絶対に道路に車を停めてはいけないとなると、困りますね。

駐車禁止の道路でも停めて良い場合があり、これを停車と言います。


停車とは、駐車に当たらない車の停止をいいます。

  • 人の乗り降りのための停止。
  • 5分以内の荷物の積みおろしのための停止。
  • 運転者がすぐに運転できる状態での停止。

道路脇に立っている友達を、車に乗せてすぐに出発する。

運転席に乗ったままの状態で歩いている人に道を尋ねる、などの短時間の停止は、停車です。

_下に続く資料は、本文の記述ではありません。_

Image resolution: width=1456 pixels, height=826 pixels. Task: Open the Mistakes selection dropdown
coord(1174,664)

また、店の前に車を停めて、荷物の積みおろしを短時間で済ます場合も、停車とされています。

ただし、認められているのは積みおろしだけです。

これらに該当する行為であれば、駐車禁止の道路であっても車を停めることができます。

お店の前に車を停めて買い物をするのは駐車なのでダメですが、短時間の荷物の積みおろしは停車なので良いという理屈は、わかるでしょうか。

わかりにくい駐車の基準「判断される二つのポイント」とは?

道路交通法の駐車の意味は、なかなか分かりにくい。私たちが、停車のつもりで駐車をしてしまうことはありそうですね。

駐車と判断されるポイント。それは二つあります。

ひとつは、すぐに運転できる状態かどうか。

買い物をしていて運転者が車から離れていているなど、すぐに車を動かせない場合は駐車と判断されるでしょう。

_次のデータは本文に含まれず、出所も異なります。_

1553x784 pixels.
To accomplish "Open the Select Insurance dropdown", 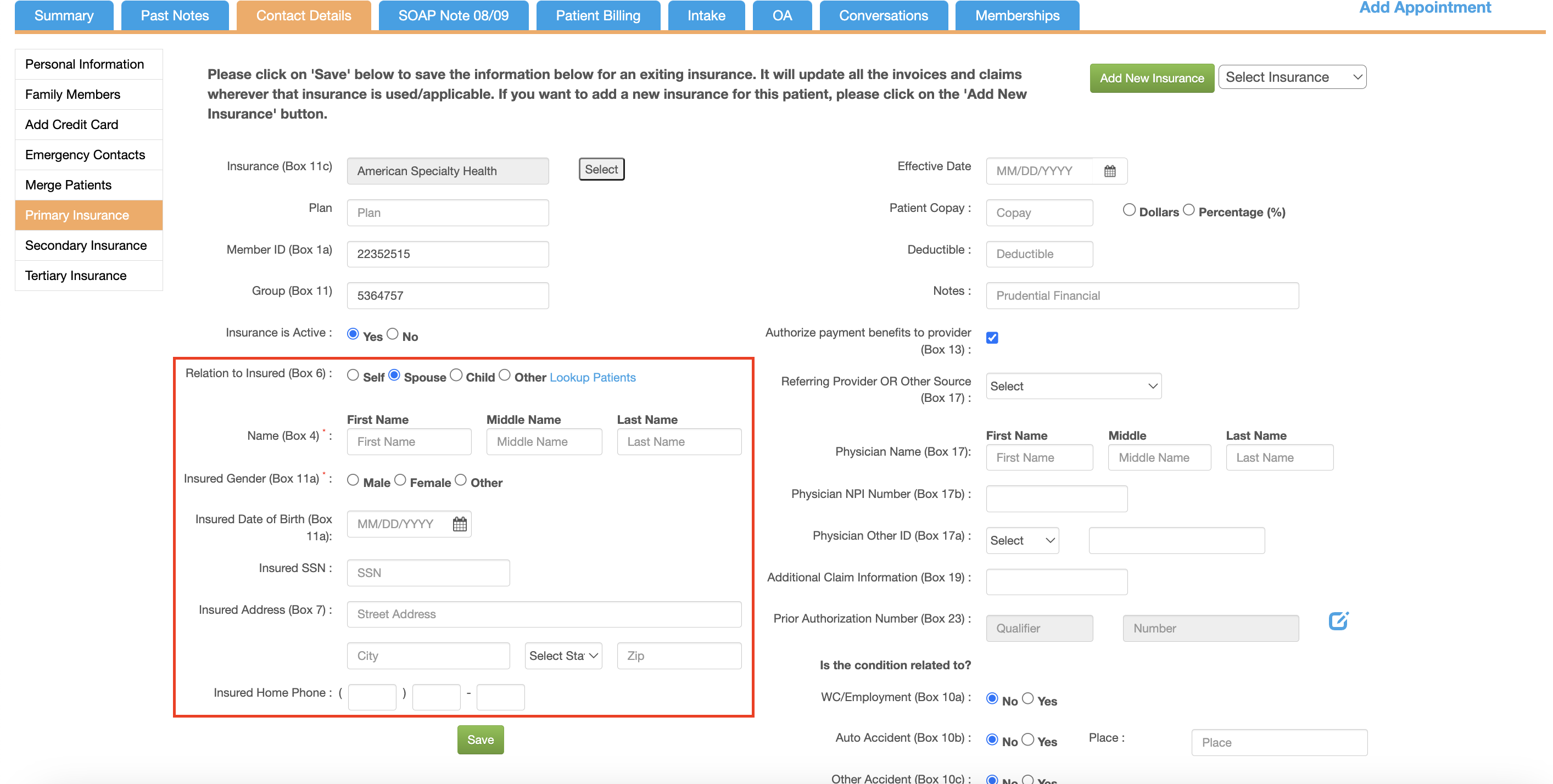I will click(x=1292, y=77).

道路脇の自動販売機で買い物をするのは微妙ですが、基本的に運転席にいない場合、駐車と言われても文句はいえません。

実際の取り締まりでは、近くにいれば注意で済むかもしれませんが、すぐに運転できない状態は、駐車です。

もうひとつは、車を継続的に道路に停止させているかどうか。

客待ちをしているタクシー。お客さんは30秒後に現れるかもしれないし、5分経っても来ないかもしれません。

荷物ができるのを待っているトラック。すぐに積めるかもしれないし、1時間後になるかもしれません。

これらは継続的に停止している行為で、駐車です。

どのくらいの時間、車を停めていたのかは関係なく、停めた目的により駐車と判断されます。

まとめてみると、運転席にドライバーがいなければ「すぐに運転できない状態」なので違反。

運転席にいたとしても、目的が「継続的な停止」であれば違反。

ハザードランプを点灯させていても、エンジンをかけていても関係ありません。

今回のケースのように、運転席にいても駐車違反で捕まる可能性は、十分あるのです。

駐車禁止は、私たちが思っているよりずっと厳しい内容だったのです。

法律通りでは仕事ができないトラックの駐車問題

そうなると「駐車場以外に車を停めるところなんて無いじゃないか」という話になりますね。

しかし法律がそうなっているので仕方がない。

現在の駐車違反は、まだまだ大目(おおめ)に見てもらっているということでしょう。


トラックは駐車する場所が本当に少ないです。

トラック用の駐車場があるコンビニもありますが、街中はほぼ止める場所がありません。

ドライバーさんは買い物もできず、トイレにもいけません。

道の駅やサービスエリアなどの大型車駐車場は満車。絶対的な駐車スペースは不足しています。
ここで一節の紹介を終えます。